Like a zealous prosecutor combing through every single interaction someone has ever had in their lives, and desperately trying to tie having once made small talk to some long-lost uncle who may have committed a burglary in their youth as evidence of a lifelong incorrigible natural tendency to crime, deserving of being locked up for life.

Plus, zero consideration of what is even meant by stress. It's as if they have zero understanding that poor health is always captured as stress because the questionnaires ask overlapping questions, and it's far too easy to find out that prior poor health is a risk factor for LC, and an obvious one at that.

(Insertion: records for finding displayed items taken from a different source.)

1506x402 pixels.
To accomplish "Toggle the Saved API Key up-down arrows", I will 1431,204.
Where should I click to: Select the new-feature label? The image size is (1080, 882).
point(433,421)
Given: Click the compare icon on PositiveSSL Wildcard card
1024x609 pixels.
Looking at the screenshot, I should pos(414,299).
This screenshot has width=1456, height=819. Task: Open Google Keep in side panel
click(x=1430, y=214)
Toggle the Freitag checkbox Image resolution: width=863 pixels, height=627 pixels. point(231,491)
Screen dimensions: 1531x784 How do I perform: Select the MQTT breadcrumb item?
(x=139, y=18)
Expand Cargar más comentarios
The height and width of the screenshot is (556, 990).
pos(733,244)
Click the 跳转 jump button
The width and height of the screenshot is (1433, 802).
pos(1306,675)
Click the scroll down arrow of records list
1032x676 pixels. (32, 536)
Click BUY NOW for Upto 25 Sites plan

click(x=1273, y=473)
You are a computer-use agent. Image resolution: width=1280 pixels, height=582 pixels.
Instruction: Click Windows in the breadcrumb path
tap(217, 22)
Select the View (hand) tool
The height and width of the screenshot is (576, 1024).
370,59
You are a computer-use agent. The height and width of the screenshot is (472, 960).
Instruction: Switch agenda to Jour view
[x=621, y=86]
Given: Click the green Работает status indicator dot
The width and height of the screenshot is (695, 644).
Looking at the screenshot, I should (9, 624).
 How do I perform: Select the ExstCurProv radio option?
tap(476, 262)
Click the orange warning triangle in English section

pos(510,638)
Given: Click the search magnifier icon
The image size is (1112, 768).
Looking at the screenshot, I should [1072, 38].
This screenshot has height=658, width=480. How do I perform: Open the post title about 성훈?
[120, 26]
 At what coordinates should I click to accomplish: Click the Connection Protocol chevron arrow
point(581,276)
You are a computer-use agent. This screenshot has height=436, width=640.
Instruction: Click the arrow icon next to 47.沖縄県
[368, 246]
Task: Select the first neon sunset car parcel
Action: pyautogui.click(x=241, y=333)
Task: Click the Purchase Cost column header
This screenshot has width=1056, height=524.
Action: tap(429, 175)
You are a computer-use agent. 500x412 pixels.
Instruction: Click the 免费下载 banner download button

And, oh, looky here, they even match:
predicted by perceived chronic stress in the month prior to COVID-19 (OR: 1.08, 95% CI: 1.03–1.14; p = 0.002) and the number of pre-existing symptoms (OR: 1.08, 95% CI: 1.03–1.13; p = 0.001)
What a funny coinkydink.

But of course they can easily know that, they just choose to overlook it. This is far more harmful than what RFK Jr is doing, which at least is not taken seriously by professionals. But it's just as wrong in itself.
 
Those are really low ORs. I think this is a bust for the stress hypothesis.
And yet:
Conclusions: Results suggest that higher levels of pre-existing perceived chronic stress increase the odds of developing ongoing symptomatic COVID-19.
Because this is evidence-based medicine, where evidence does not matter and neither do outcomes, or reality, really.